American Made

Almost eradicated after a foreign disease, the American chestnut tree is growing new roots in the Missouri Botanical Garden.

Information provided by John Dedeke, The Missouri Botanical Garden.

Photography provided by The Missouri Botanical Garden and The American Chestnut Foundation (TACF)


AMERICAN CHESTNUT: Castanea dentata(Critically endangered)

Where to find it: Entry landscape at the Jack C. Taylor Visitor Center (currently under construction)

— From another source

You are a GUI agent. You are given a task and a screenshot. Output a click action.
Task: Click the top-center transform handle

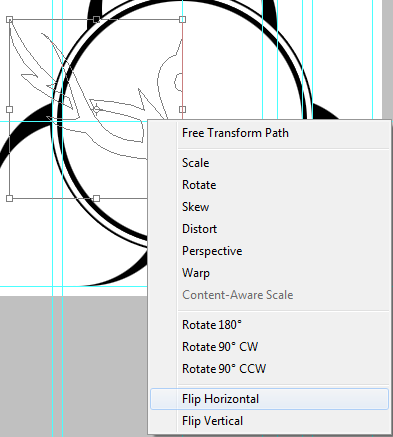96,19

The American chestnut was once a major component of the forest ecosystem of eastern North America. It is now almost extinct in the wild, devastated by chestnut blight, a fungal disease introduced from East Asia. Chestnut trees were highly valued for their strong and rot-resistant timber and their edible nuts. The American Chestnut Foundation is working to breed a blight resistant American chestnut and reintroduce this tree to its original habitat. They are using a technique called backcrossing, which involves cross-breeding the American chestnut with the blight-resistant Chinese chestnut. One group of highly backcrossed blight-resistant chestnuts is called hybrid 15/16 B3F3, which is 15/16 (94%) Castanea dentata and 1/16 (6%) Castanea mollissima. This hybrid is currently in the testing phase, and TCF donated a few of these nuts to Missouri Botanical Garden for testing and for educating the public about the American chestnut. They are currently growing in the Garden's Oertli Family Hardy Plant Nursery and will be planted in the new visitor center landscape.